Petrie railway station is located on the North Coast line in Queensland, Australia. It serves the suburb of Petrie in the Moreton Bay Region. It opened as North Pine railway station in1888 after the nearby North Pine River and was renamed Petrie railway station (after local pioneer Thomas Petrie) in 1911.

The station has five platforms. As part of the Redcliffe Peninsula line, the station was expanded with a new island platform built east of the existing platforms. It opened along with the rest of the line on 4 October 2016. As part of the project, a third track was added south of the station to Lawnton.
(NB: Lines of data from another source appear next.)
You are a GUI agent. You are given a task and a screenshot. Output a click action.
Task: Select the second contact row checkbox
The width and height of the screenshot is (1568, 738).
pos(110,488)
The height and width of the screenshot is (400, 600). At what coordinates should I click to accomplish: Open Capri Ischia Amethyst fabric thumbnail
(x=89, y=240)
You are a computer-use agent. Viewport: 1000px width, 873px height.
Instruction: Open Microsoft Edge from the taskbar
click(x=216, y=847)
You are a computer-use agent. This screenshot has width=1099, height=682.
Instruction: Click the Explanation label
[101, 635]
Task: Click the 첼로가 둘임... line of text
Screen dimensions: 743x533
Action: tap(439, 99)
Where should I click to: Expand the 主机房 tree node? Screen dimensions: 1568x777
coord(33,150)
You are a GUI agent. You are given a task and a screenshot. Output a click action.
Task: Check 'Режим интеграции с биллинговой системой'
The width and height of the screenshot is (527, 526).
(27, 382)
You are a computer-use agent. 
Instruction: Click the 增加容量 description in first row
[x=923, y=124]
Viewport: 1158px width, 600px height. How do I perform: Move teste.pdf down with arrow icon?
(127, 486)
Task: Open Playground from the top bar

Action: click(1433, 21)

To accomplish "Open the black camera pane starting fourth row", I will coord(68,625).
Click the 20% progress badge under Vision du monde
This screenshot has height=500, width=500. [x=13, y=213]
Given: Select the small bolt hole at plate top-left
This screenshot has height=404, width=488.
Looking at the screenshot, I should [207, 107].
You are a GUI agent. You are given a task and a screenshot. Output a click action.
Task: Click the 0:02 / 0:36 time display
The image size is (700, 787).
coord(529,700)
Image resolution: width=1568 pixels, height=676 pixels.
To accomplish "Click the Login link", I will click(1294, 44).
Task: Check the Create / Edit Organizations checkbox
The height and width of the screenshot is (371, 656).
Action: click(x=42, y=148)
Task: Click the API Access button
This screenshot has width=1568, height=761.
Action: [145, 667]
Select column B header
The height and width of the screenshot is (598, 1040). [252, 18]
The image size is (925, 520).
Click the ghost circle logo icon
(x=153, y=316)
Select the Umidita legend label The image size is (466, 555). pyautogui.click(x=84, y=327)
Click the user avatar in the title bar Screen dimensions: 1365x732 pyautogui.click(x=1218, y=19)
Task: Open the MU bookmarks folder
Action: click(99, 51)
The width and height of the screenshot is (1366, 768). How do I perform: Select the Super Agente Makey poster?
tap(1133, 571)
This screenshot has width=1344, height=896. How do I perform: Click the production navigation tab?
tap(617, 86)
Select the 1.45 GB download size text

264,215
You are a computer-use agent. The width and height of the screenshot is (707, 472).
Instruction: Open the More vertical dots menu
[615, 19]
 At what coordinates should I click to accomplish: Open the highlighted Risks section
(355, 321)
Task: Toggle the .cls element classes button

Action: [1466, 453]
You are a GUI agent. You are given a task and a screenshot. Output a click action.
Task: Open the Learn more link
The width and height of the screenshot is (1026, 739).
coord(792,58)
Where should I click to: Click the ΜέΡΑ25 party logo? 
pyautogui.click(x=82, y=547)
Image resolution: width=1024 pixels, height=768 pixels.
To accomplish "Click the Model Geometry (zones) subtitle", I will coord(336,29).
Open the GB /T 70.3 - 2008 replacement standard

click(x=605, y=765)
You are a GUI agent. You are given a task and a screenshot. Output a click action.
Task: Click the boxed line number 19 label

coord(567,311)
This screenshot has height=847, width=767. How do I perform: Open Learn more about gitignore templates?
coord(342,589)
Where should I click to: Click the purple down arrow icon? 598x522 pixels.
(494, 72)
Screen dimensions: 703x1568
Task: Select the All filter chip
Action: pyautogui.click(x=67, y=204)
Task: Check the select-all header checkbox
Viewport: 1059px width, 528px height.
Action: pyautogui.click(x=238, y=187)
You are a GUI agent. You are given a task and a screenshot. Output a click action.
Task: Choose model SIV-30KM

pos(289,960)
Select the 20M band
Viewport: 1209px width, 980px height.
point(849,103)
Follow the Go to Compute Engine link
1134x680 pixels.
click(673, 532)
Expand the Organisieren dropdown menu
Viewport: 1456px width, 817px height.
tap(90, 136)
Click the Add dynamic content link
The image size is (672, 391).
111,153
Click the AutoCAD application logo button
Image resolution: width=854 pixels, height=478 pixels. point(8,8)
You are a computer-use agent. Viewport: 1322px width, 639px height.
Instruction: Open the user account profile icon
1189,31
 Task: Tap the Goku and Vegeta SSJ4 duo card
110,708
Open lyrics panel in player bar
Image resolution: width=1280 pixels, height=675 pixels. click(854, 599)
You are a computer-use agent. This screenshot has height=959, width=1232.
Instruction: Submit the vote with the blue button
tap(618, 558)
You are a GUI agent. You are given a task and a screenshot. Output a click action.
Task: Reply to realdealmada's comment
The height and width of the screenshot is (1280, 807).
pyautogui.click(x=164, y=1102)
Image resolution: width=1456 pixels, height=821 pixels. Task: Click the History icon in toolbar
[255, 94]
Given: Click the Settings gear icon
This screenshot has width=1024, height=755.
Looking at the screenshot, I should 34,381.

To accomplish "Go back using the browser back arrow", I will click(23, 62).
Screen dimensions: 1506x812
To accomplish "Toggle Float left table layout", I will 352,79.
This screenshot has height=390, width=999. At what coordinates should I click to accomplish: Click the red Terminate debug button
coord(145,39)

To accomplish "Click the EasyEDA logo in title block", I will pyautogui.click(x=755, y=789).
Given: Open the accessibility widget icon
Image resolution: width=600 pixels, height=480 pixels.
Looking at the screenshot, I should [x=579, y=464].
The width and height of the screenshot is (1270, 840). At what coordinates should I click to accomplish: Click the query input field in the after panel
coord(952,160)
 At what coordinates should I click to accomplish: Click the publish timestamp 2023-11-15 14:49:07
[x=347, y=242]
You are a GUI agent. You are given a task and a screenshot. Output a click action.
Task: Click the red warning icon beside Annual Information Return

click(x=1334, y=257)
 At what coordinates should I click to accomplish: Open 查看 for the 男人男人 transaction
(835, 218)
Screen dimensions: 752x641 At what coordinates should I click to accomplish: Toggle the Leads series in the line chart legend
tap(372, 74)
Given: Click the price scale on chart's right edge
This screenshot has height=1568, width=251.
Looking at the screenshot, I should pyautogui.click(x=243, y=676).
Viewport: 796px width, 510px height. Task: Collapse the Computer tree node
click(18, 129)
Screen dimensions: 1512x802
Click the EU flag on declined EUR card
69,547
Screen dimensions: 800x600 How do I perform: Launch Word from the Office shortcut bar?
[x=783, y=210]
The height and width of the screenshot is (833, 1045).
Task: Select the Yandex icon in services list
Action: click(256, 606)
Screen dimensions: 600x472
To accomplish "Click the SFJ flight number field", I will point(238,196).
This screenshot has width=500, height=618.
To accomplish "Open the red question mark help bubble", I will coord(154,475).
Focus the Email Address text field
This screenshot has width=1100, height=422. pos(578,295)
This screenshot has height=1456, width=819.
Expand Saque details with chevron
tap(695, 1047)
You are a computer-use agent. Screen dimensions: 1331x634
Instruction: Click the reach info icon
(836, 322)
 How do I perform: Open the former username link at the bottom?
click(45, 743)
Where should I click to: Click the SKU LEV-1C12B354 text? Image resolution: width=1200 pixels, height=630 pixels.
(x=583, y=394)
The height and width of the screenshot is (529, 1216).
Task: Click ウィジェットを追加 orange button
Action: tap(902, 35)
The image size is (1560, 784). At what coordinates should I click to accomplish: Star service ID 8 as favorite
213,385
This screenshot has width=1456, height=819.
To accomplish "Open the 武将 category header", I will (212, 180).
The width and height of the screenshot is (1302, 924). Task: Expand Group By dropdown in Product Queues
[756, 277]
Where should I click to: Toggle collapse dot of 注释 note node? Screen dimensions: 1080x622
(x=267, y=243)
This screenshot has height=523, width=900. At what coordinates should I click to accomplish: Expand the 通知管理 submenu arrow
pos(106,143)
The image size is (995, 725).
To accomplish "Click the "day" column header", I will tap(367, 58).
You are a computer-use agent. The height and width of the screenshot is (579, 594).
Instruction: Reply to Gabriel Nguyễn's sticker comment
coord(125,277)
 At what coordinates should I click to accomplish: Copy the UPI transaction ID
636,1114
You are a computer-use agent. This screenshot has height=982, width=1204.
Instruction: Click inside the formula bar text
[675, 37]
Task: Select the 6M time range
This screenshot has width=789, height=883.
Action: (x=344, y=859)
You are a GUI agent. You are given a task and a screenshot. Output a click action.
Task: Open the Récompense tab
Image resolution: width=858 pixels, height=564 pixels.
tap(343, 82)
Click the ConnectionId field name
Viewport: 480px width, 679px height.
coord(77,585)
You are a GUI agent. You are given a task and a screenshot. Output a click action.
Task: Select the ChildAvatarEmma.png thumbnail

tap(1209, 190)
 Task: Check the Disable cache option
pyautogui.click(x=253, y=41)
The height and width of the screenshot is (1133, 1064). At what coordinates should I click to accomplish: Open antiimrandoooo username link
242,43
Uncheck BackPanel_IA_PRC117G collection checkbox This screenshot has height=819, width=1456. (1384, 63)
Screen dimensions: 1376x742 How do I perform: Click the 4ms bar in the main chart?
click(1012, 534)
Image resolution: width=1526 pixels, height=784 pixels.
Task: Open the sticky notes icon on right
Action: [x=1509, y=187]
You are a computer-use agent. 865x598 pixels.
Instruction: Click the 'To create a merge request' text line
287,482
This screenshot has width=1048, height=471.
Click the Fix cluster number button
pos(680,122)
North of the station, the Redcliffe Peninsula line branches off.

Services 
Petrie is served by all City network services from Gympie North, Nambour, Caboolture & Kippa-Ring to Brisbane, many continuing to Ipswich, Rosewood and Springfield Central.

Services by platform

Transport links
Prior to the October 2016 opening of the Redcliffe Peninsula line, Petrie station was served by 10 bus routes connecting it to nearby suburbs, but after the opening only two remain.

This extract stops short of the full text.